== Segment start ==
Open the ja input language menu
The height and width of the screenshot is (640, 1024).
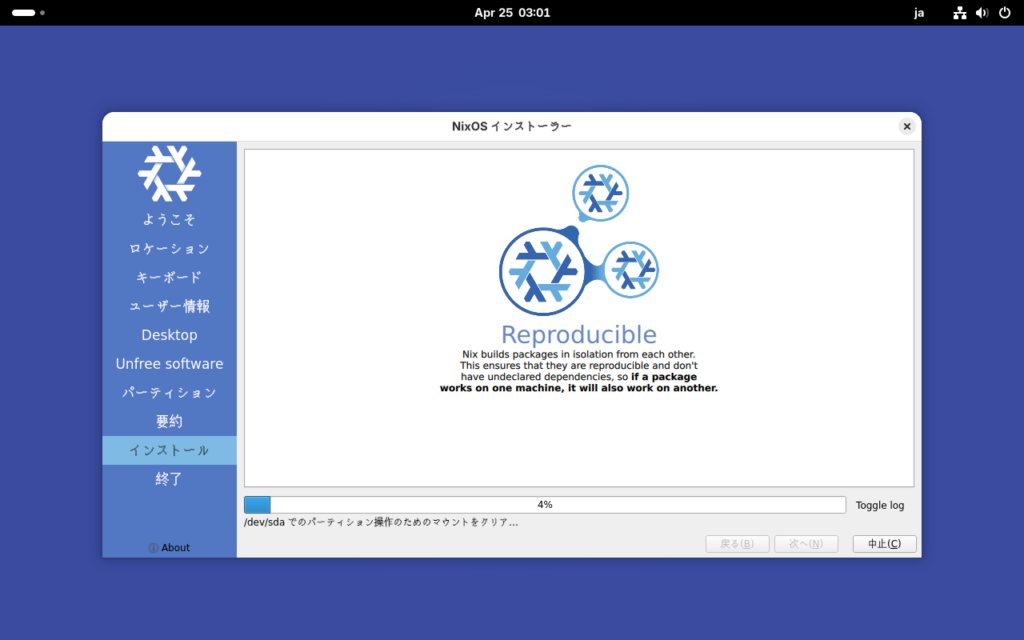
== Segment end ==
== Segment start ==
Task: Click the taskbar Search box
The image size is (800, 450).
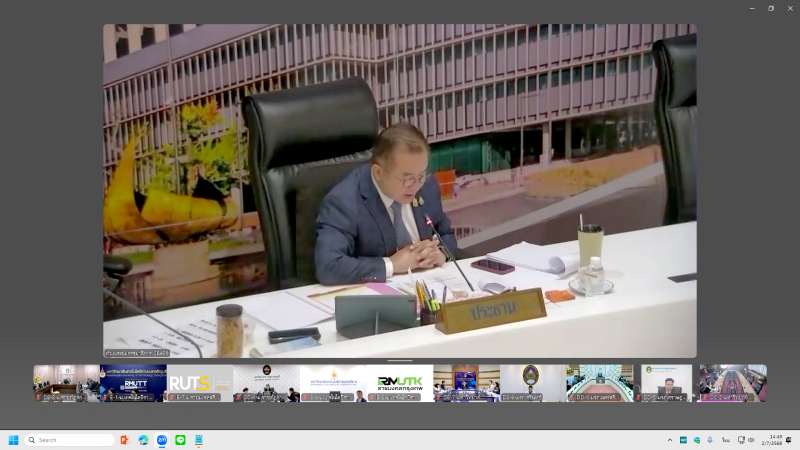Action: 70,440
== Segment end ==
Among the entries above, copy exactly only the lines starting with the one containing "Open the ja input language menu" and going through the one containing "The height and", both ends included.

Open the ja input language menu
The height and width of the screenshot is (640, 1024).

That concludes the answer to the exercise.